"DIETA" PARA QUE CUIDEMOS NUESTRA SALUD MENTAL

Ustedes saben que nuestra salud se puede dividir en salud mental y salud física. Las dos están interrelacionadas. Cuando cuidamos de la física también estamos cuidando de nuestra salud psicológica. Una dieta sana y hacer deporte de forma regular, suma puntos para mantener una mente fuerte.
Pero hay rutinas y costumbres que inciden directamente en nuestra salud mental y nos hacen más resistente frente a los ‘ataques’ que podemos sufrir en este área.
Es habitual restarle importancia a aquellas actividades que nos protegen frente a los malestares psicológicos y suelen ser las primeras en caer de nuestra agenda por falta de tiempo o, simplemente, porque no les damos la importancia que tienen.
¿Cuántas veces hemos dejado de vernos con nuestros amigos porque llevamos toda la semana estresad@s, cansados y nos quedamos tirado/a en el sofá viendo cualquier cosa en la tele?
¿Sabemos qué "remedios" son necesarios para mantener una buena salud mental?
  1. Cuidemos las amistades. Tener una o dos amistades de calidad con las que quedar para tomar un café, un traguito y hablar del día es suficiente para fortalecer nuestra salud mental. Ejercitamos el cerebro, nos relajamos y segregamos las hormonas encargadas de aumentar tus niveles de felicidad.
  2. Tengamos una afición: Son las primeras en caer de nuestra dieta diaria y son de las más importantes para mantener una buena salud mental. Aficiones que suponen aprender una nueva habilidad como tocar un instrumento o dibujar, tejer o aprender un idioma, ejercitan nuestra mente y refuerzan nuestra autoestima.

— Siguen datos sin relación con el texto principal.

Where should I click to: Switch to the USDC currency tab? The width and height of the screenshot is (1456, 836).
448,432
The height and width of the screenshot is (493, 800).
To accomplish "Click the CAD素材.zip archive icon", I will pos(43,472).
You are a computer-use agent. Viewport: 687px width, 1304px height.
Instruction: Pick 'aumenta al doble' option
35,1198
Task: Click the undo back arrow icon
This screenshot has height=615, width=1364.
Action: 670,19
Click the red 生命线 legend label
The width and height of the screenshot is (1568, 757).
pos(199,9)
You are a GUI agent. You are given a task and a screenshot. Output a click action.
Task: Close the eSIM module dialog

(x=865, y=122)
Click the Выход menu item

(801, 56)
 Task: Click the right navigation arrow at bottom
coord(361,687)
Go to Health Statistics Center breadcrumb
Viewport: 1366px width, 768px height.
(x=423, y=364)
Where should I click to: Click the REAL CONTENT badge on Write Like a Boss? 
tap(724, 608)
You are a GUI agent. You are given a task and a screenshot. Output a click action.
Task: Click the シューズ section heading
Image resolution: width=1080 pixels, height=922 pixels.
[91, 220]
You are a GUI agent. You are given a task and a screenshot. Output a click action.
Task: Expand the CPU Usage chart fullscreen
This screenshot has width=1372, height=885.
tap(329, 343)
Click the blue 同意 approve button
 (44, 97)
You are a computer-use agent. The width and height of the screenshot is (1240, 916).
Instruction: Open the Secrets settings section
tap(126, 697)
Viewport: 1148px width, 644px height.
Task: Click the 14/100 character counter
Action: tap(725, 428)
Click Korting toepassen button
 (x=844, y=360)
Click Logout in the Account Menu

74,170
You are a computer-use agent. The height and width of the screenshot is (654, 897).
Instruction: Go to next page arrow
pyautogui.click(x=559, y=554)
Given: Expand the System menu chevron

    Haz algo diferente: Nos parece fácil tener un plan, una rutina. Nos da calma, pero puede llegar a aburrir. Trata de meter algo diferente en tu día o en tu semana.
  3. Cambiemos nuestro camino de vuelta a casa yendo por el que nos permite, por ejemplo, ver el mar (aunque sea más largo) o pasar por la plaza.
  4. ¡Rétémonos! Seguro que hay un montón de cosas a las que les tenemos miedo. Pongámonos la meta de hacerlas. Ya sea saltar en paracaídas, comer algo a lo que le tienes asco o hablar con esa persona con la que llevamos tiempo deseando contactar. 
  5. Léamos: leer tiene numerosos beneficios en nuestra salud mental. Es un ejercicio buenísimo para el cerebro. Reforzamos la atención sostenida y la memoria. Además, tenemos el privilegio de poder “meternos” en la piel de otros, pudiendo sentir y ver el mundo como otra persona, enriqueciendo nuestro repertorio emocional.
  6. Conozcamos a gente nueva (y cuánto más diferente sea de nosotros…¡mejor!): Aprendemos otras formas de interpretar la realidad y de responder ante la misma situación, nos ayuda a ver nuevas perspectivas y a tener una mente más abierta.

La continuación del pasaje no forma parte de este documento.